A National Domestic Workers Alliance ajudou a aprovar leis em diversos estados que proíbem o “monitoramento ou gravação” em banheiros. No entanto, o Wi-Fi Sensing muitas vezes é divulgado como “algo que protege a privacidade” porque não expõe diretamente os corpos nus das pessoas que são monitoradas. Mas, Gillmor diz, “só porque é um modo de detecção que não é natural dos seres humanos, não significa que não possa ser invasivo”.
Por outro lado, o Wi-Fi Sensing é mais preocupante do que as câmeras, porque pode ser completamente invisível. Você pode encontrar uma câmera de babá eletrônica se souber o que procurar.
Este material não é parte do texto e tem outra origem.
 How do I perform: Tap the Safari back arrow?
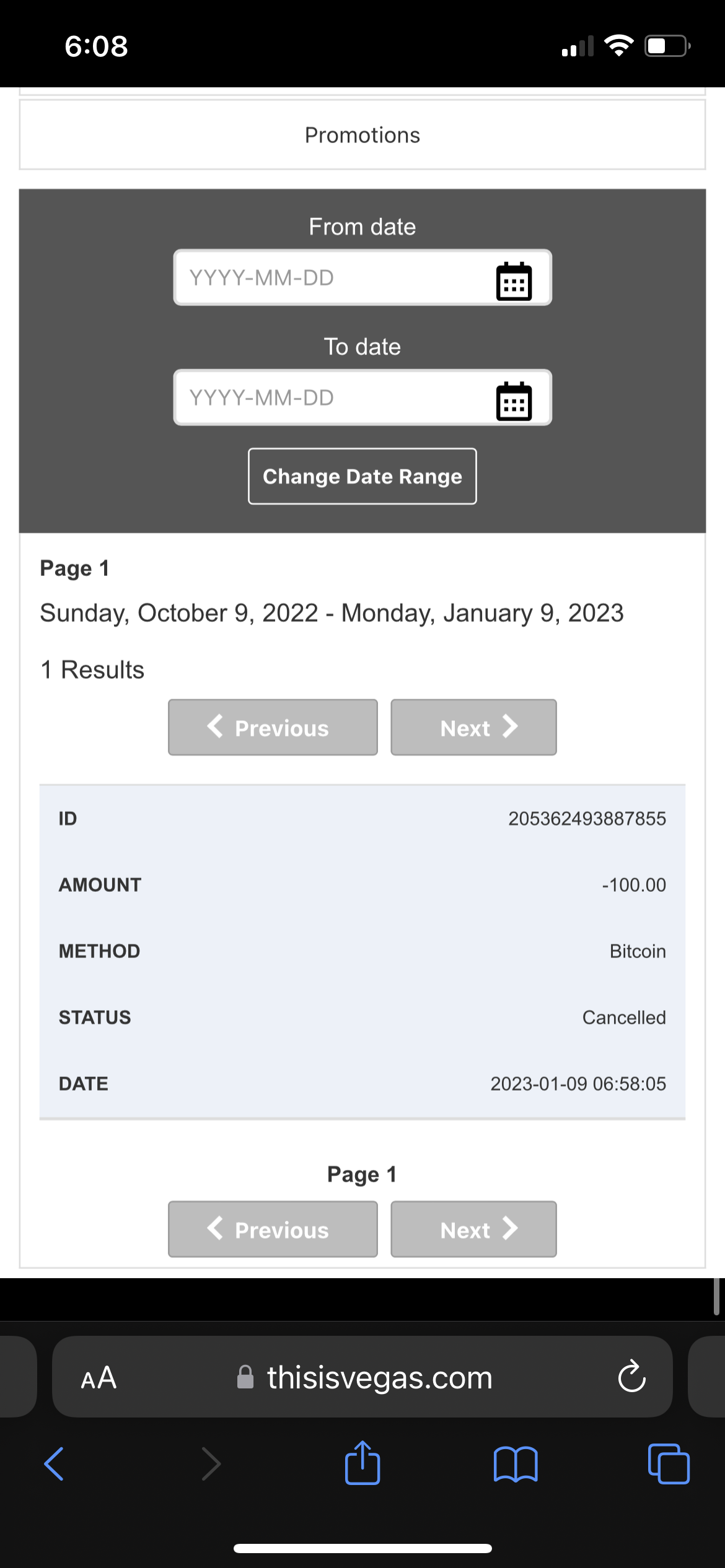click(55, 1463)
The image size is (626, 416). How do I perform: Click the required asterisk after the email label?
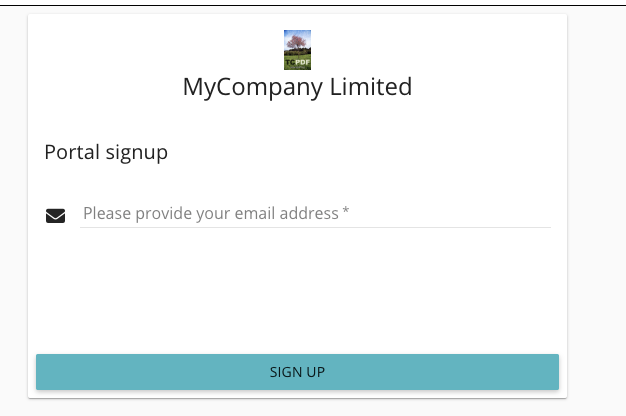coord(346,212)
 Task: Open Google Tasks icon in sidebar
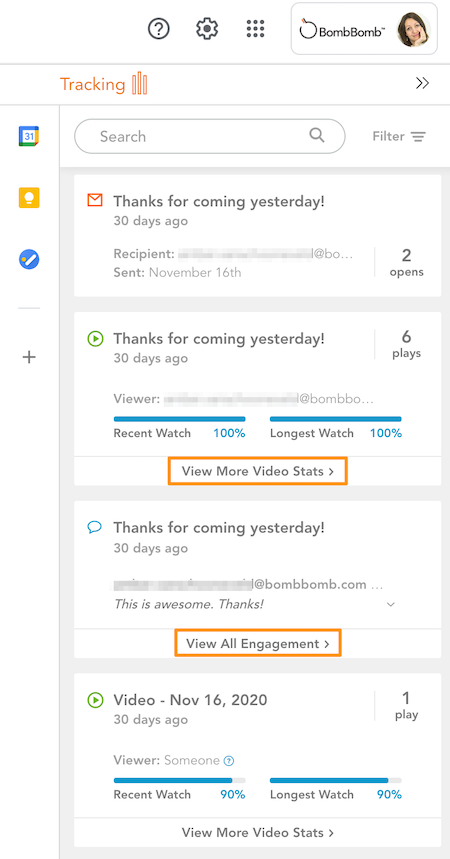tap(29, 259)
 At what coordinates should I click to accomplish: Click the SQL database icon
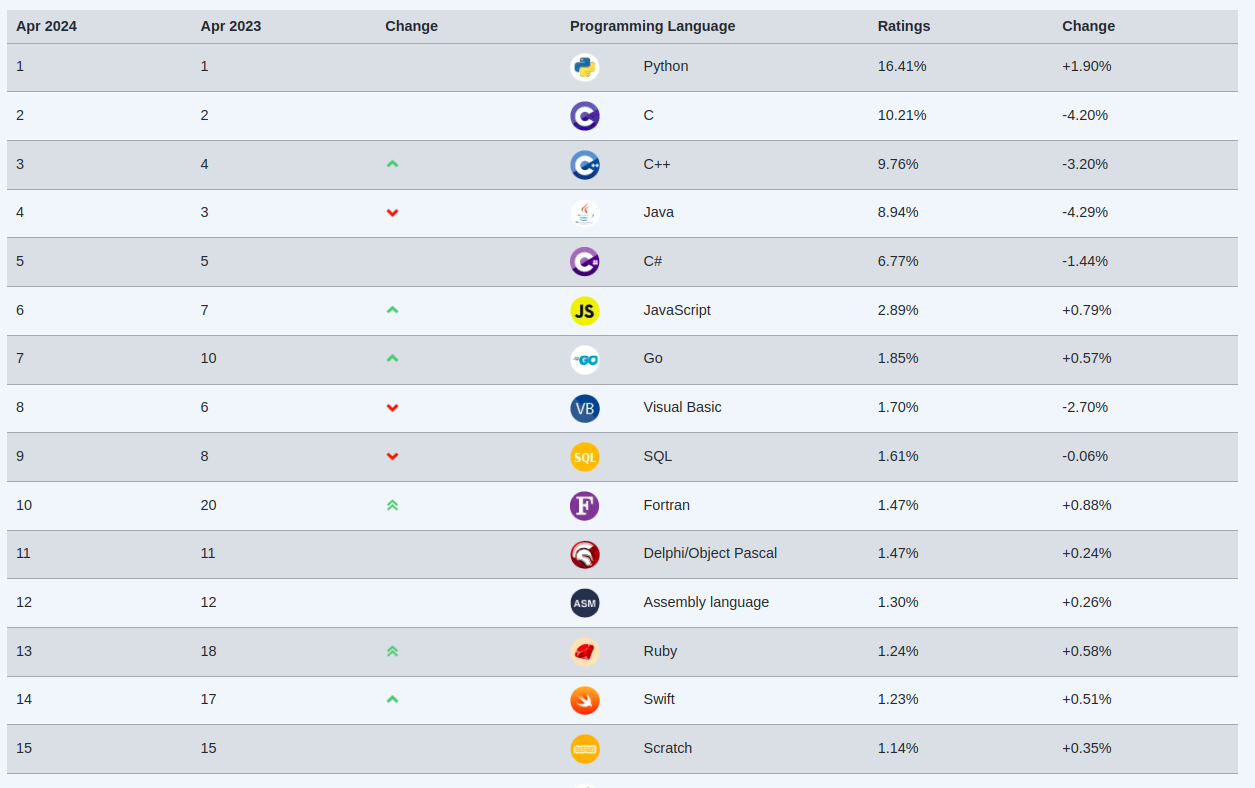point(585,456)
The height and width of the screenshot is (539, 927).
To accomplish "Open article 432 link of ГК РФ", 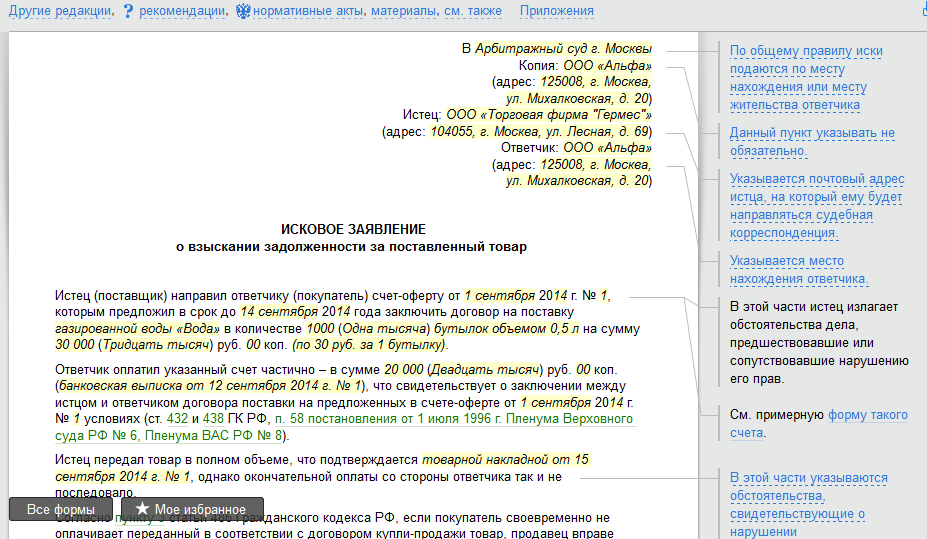I will pos(176,419).
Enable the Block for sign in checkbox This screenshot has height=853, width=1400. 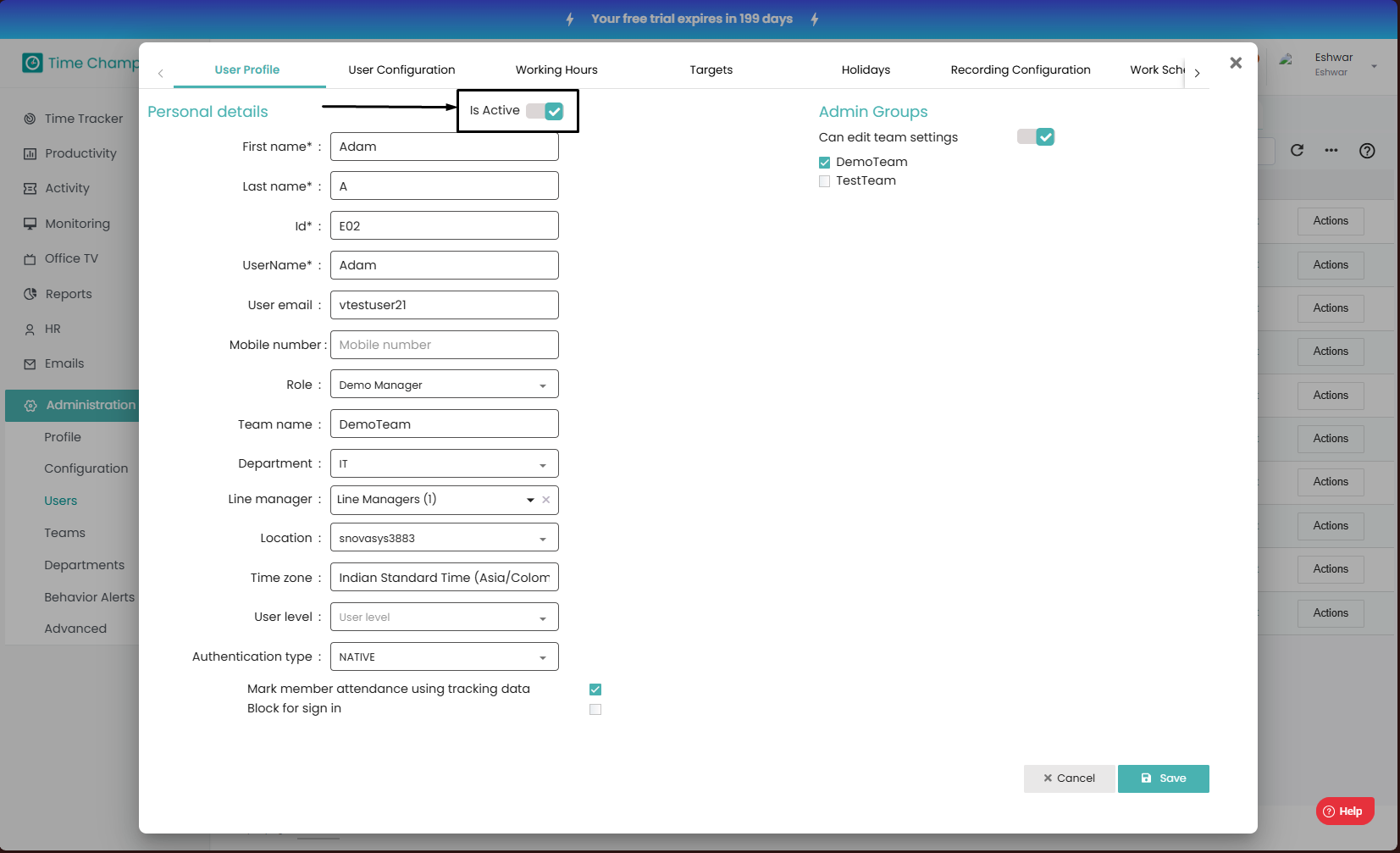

Mas, se você não é a pessoa responsável pelo roteador, não há como saber se as lâmpadas automatizadas de alguém estão te monitorando (a menos que o proprietário escolha dizer a você). Este é um problema que poderia ser resolvido até certo ponto com leis obrigando o aviso legal de que o monitoramento estava sendo feito, ou com soluções técnicas mais avançadas. Porém, elas ainda não existem.
Perguntei a Liu que conselho ele daria aos legisladores que lidam com essas novas preocupações. Ele me disse que um senador já fez essa pergunta. “Esta é uma tecnologia que pode ajudar a mudar o mundo e melhorar a vida de muitos. Cuidados com idosos, segurança, gerenciamento de energia. Tudo”, diz ele. “No entanto, nós, como sociedade, precisamos traçar um limite. Seja ele qual for, e não é meu trabalho decidir isso, ele vai ser a linha que não cruzamos”.
Meg Duff é uma repórter do Brooklyn, Nova York (EUA). Ela cobre as áreas de ciência, tecnologia e mudanças climáticas.